* **DIRECTIONS**:
Reproduce exactly the lines from the one containing "Viewport: 1024px width, 831px height." through the last line of the records below, both included. Leave out any pictures.
•••
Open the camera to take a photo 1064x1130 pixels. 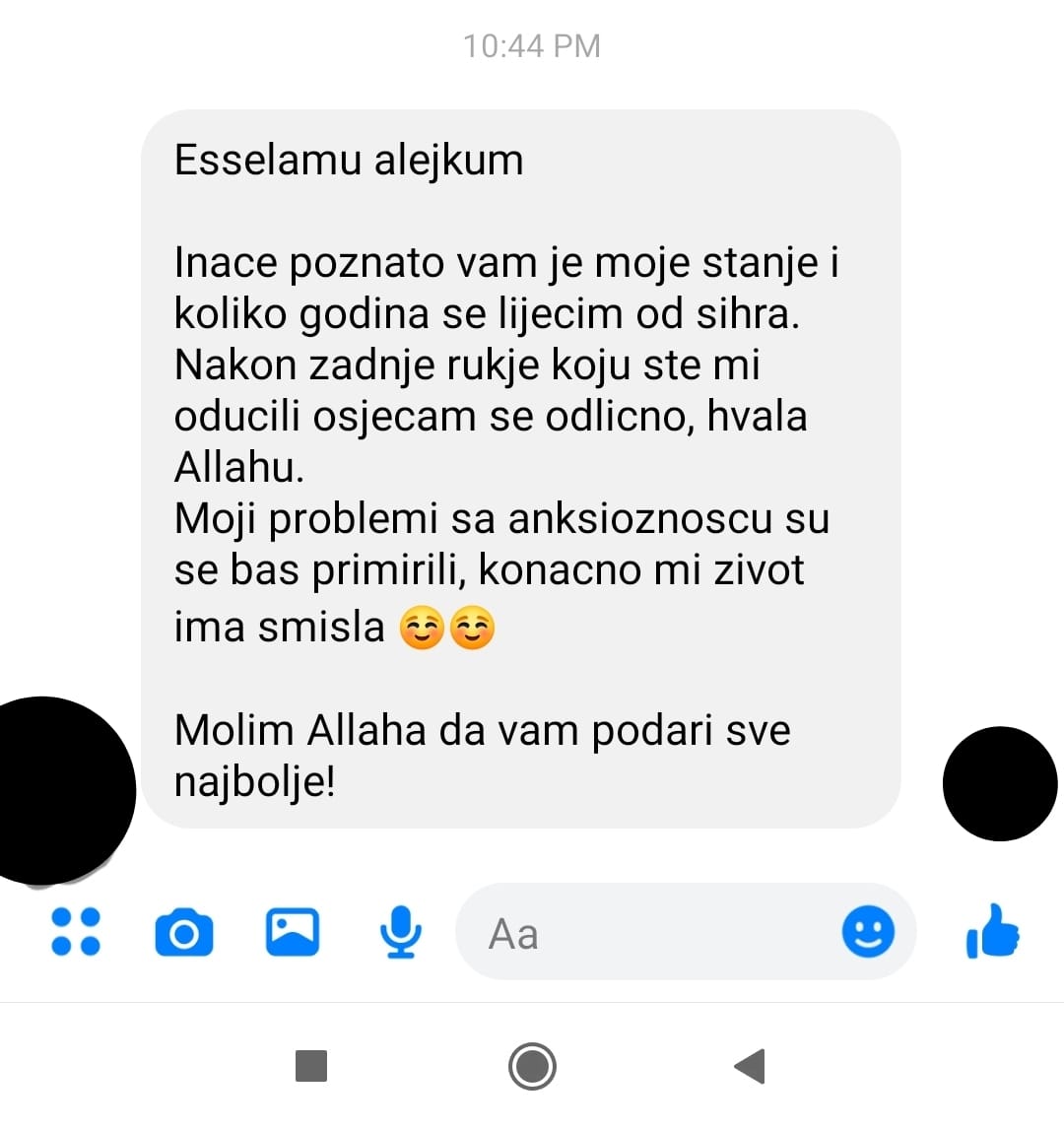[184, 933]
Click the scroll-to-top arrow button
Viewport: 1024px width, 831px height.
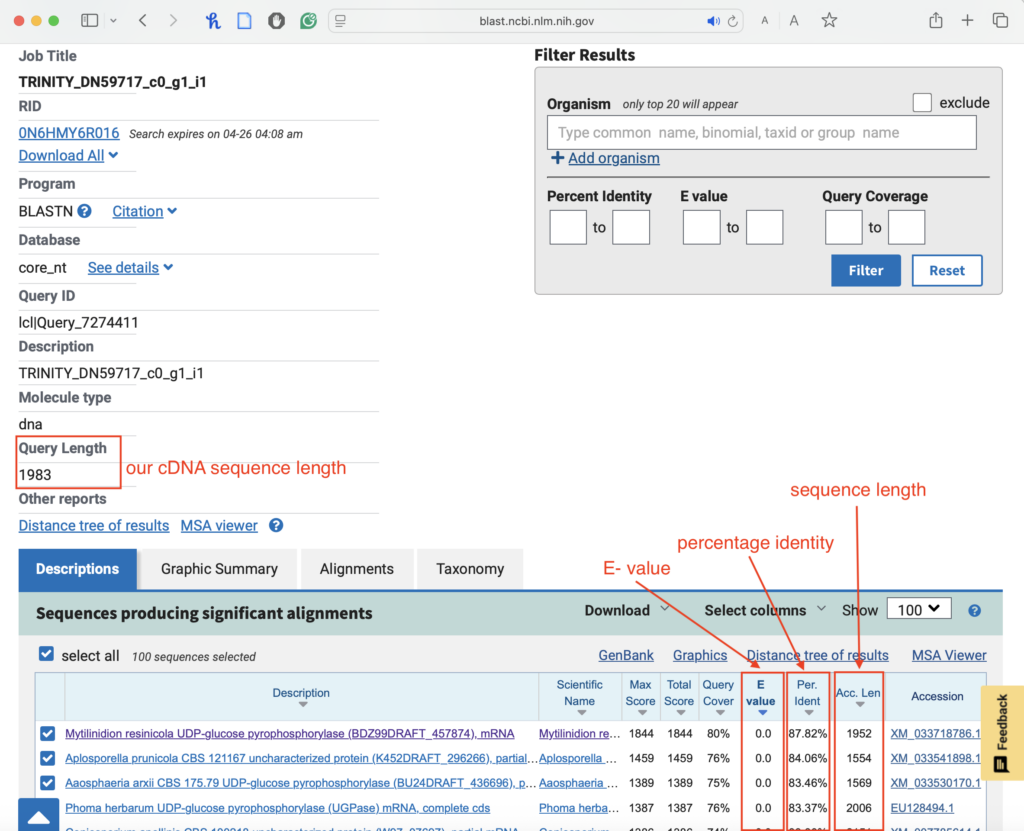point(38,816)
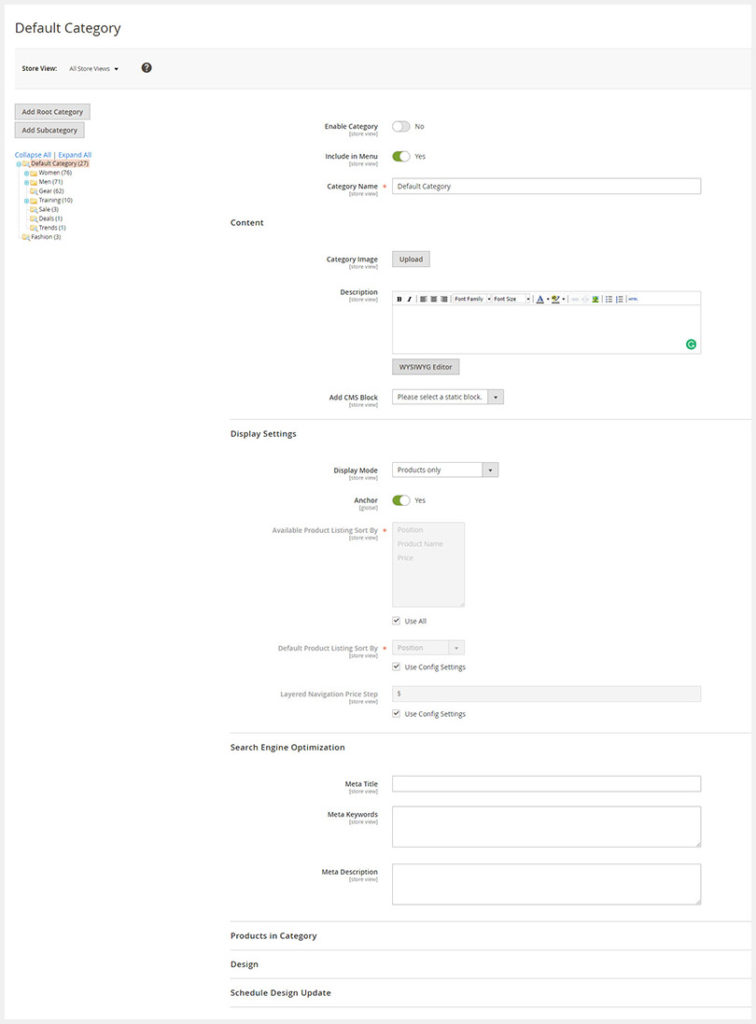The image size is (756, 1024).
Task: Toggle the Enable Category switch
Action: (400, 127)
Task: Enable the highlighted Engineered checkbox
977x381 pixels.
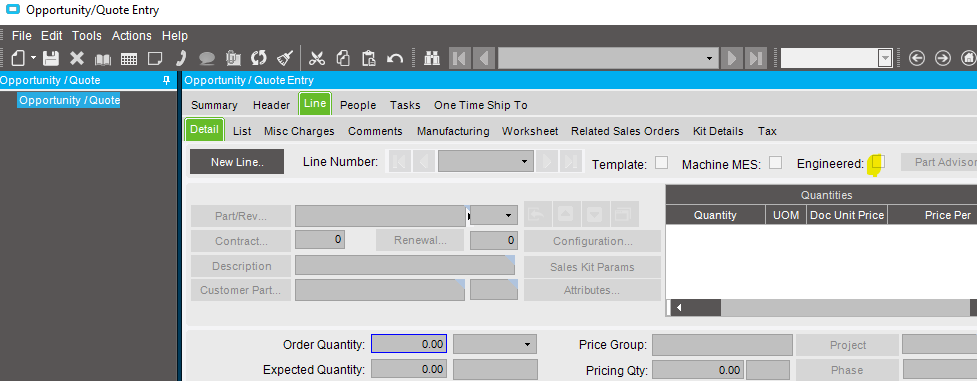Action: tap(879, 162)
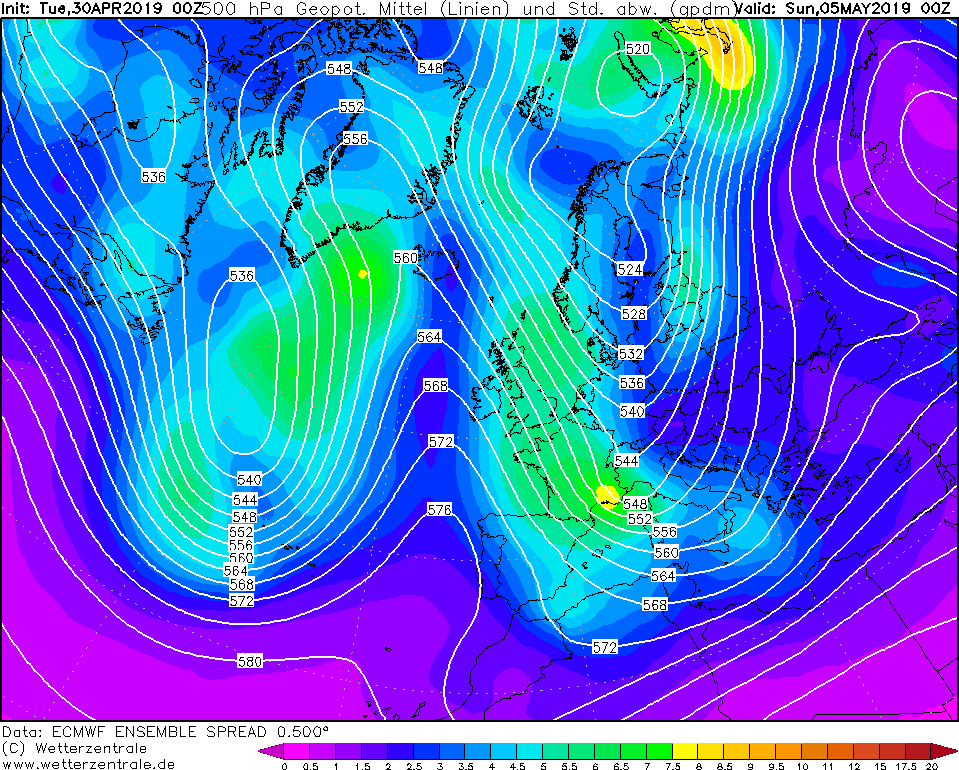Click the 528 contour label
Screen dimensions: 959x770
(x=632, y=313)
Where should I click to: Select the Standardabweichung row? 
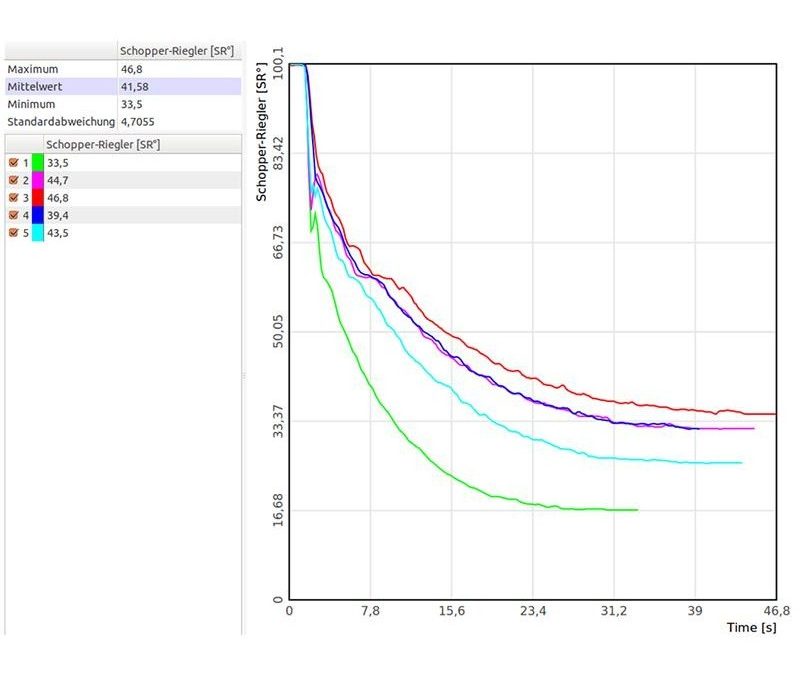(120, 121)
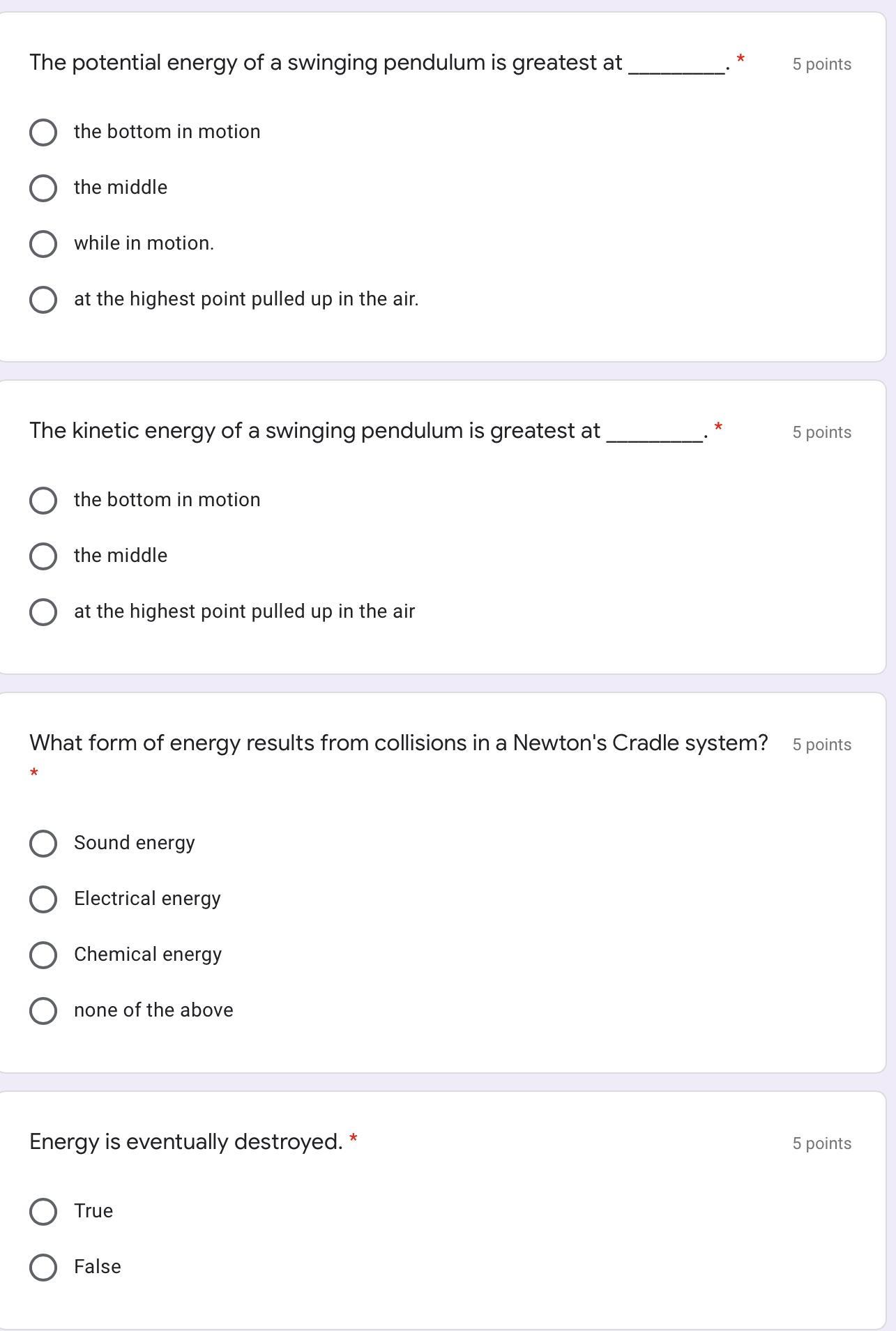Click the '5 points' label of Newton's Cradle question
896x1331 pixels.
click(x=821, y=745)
•••
* **RESPONSE FOR THIS EXERCISE**:
Viewport: 1024px width, 831px height.
point(38,816)
The image size is (756, 1024).
Task: Toggle the Enable Category switch
Action: (400, 127)
Task: Enable the highlighted Engineered checkbox
977x381 pixels.
Action: tap(879, 162)
Click the 528 contour label
Screen dimensions: 959x770
(x=632, y=313)
Where should I click to: Select the Standardabweichung row? 
(120, 121)
Click the '5 points' label of Newton's Cradle question
896x1331 pixels.
click(x=821, y=745)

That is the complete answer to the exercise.